--- What to work on ---
a) Retype the part of the Homeland interview that opens with the words containing "While the death" and closes with "the last series.", keeping every word and punctuation mark unchanged.
b) Write what comes next in the Homeland interview with Morgan Spector, starting after its final sentence.

--- Document segment ---
+++++

One of my favourite pieces of Homeland trivia is that Barack Obama is a fan of the show – does Spector think his successor Trump watches it, too?
“I highly doubt it,” he laughs. “I think it’s probably not the kind of fare he enjoys. In fact, I doubt he enjoys fiction really of any kind.
“I don’t think he reads, and I don’t think he’s a man of much imagination. He’s the kind of man who, if the story isn’t about him, he’s not interested. He’s a reality star, he’s only interested in a world that is responding to his power.”
While the death of agent Brody – by public hanging – was a shock back in series three, that wound has healed. But the hearts of Homeland fans still bleed for Rupert Friend’s character Peter Quinn, who sacrificed himself when he drove into a sea of bullets to save Carrie in the last series.
Spector, too, grieved for Quinn. “I was really impressed with Rupert Friend’s performance. It was an extremely demanding season for him and I thought he was incredible.”
Claire Danes as Carrie Mathison and Morgan Spector as Dante Allen in Homeland (Channel 4)
Quinn’s most distressing scenes involved him convulsing and frothing at the mouth after his sarin gas poisoning. “It must have been exhausting to play,” says Spector, “and I think he maintained it. To do that for six months straight and have those kind of demands placed on you for that long I think was really impressive.”
Some viewers may see Dante as Quinn’s replacement. While Spector accepts this, he hopes that he can be appreciated as a character in his own right. “It’s certainly a daunting concept and I hope people don’t see it too much as me stepping into his shoes,” he says.
“I think Quinn was a character that fans became attached to, myself included, over the course of the six seasons and there was a sense of, ‘I know this person and they are part of my imaginary life in some way.’ You can’t develop that over the course of a few episodes.
“He was a wonderful character and I think he afforded the show an opportunity to really portray the human cost of the war on terror and what it has done to some American soldiers and to many, many more people in the countries affected by it.”
When it comes to Dante, he admits, “Either the audience will get involved in [his] story or they’ll completely reject me.
“I just hope they do it based on the character and the performance, and not based on some perceived notion that I’m replacing Quinn, because I don’t think anybody could or will on that show.”

+++++

--- Exercise data ---

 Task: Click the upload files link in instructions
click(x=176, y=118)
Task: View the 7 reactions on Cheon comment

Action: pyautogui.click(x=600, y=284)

+++++

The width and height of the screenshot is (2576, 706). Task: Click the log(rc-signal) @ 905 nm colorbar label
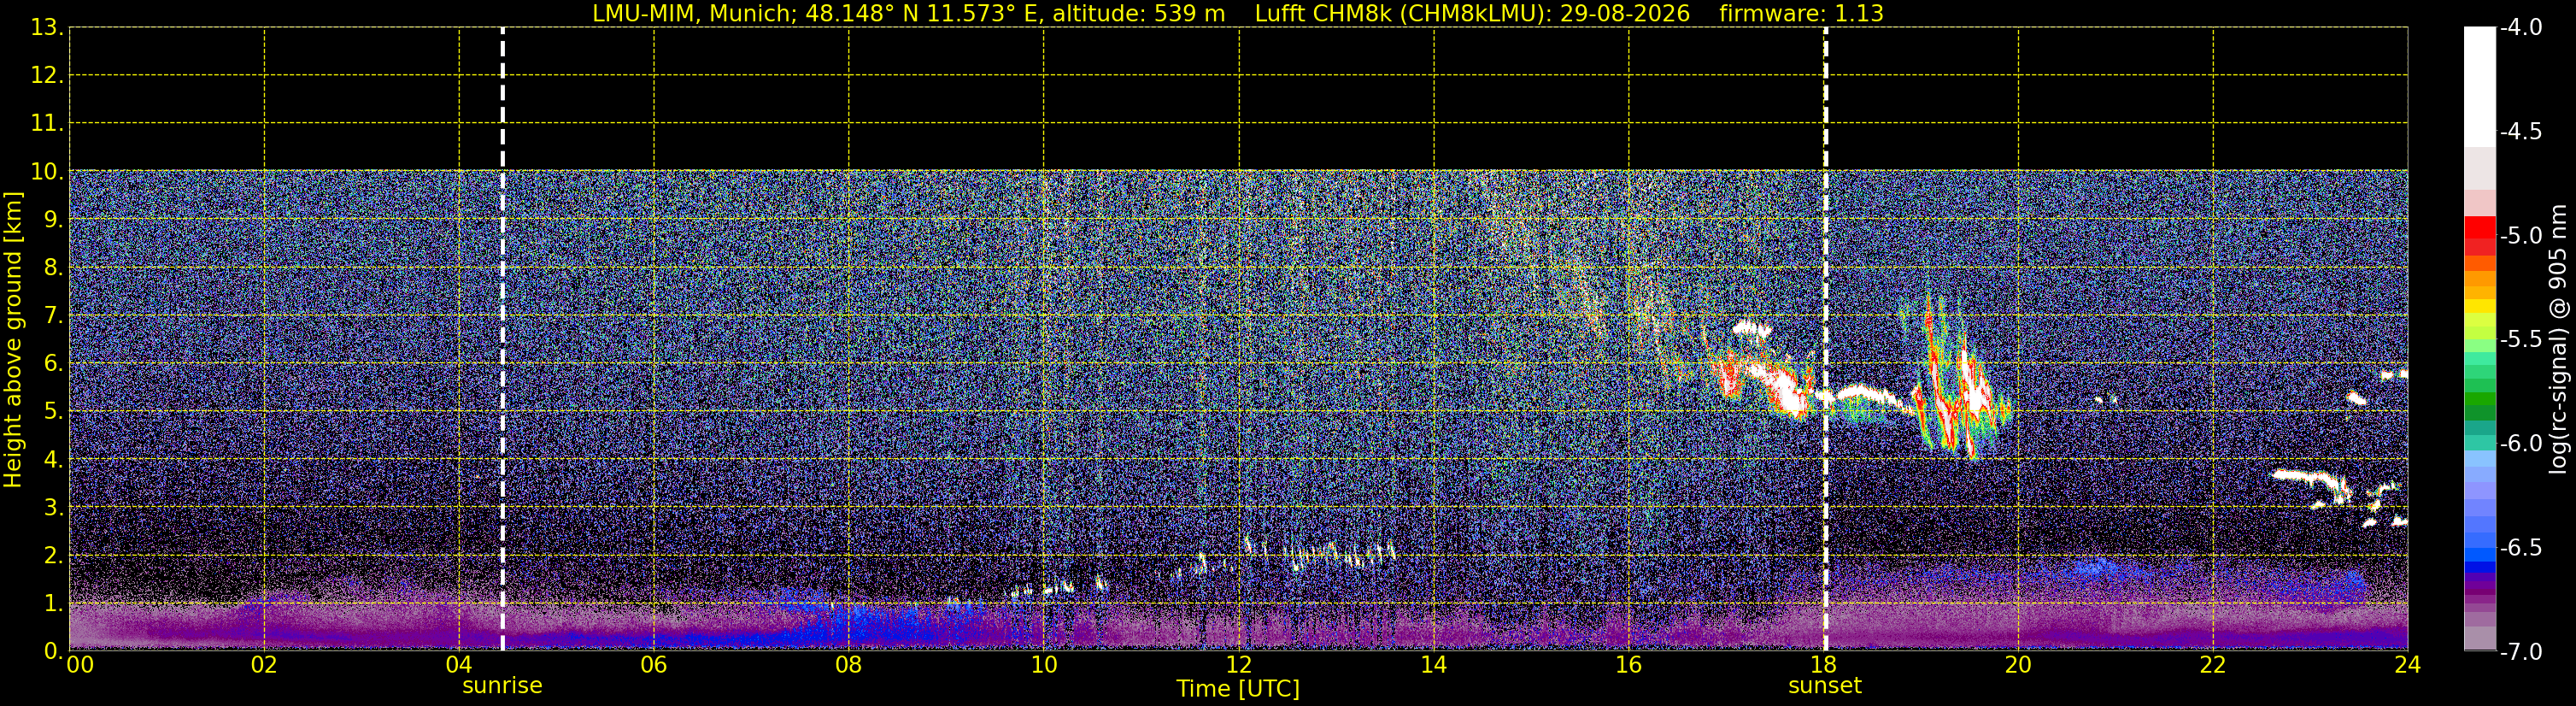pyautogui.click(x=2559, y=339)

+++++

--- Written responses ---
a)
While the death of agent Brody – by public hanging – was a shock back in series three, that wound has healed. But the hearts of Homeland fans still bleed for Rupert Friend’s character Peter Quinn, who sacrificed himself when he drove into a sea of bullets to save Carrie in the last series.

b)
Spector also reveals his admiration for his co-stars Mandy Patinkin and, of course, the force of nature that is Claire Danes. “Claire is a magical unicorn of an actor,” he says.
“She’s never not credible, you always believe her no matter how far out or impossible her circumstances seem.”
It must be taxing, both physically and emotionally, to play a character who suffers from bi-polar disorder. “Claire has extraordinary stamina and focus,” Dante agrees, “and I think if she didn’t she wouldn’t be able to play that character.
“The writers put her through her paces – episode after episode they ask her to be right out at the edge of human emotional experience, and she goes there effortlessly. Or
While very strained at the beginning of the series, Dante and Carrie’s relationship has since strengthened considerably. They have a special kind of understanding because Dante’s ex-girlfriend was also bipolar, and when they’re on missions together he is helping Carrie to keep track of her pills as she says she is not in the right mind to self-medicate.
Spector is coy when I ask him about what the future holds for Dante. “Carrie and Dante’s relationship certainly becomes more involved and more complicated over the course of the season,” he says carefully.
“What I began to realise about the two of them is that they have a lot in common. They begin to understand how deeply they could be connected.
Could Spector be hinting at a romance between the pair? We hope so. But he won’t say whether he’s attached for Homeland’s eighth – and final – season and, besides, he’s only got one job on the horizon, and that’s fatherhood.
“At the moment I’m manufacturing a little paternity leave for myself, because my wife and I are about to have our first child,” he says. “That’s my next project.”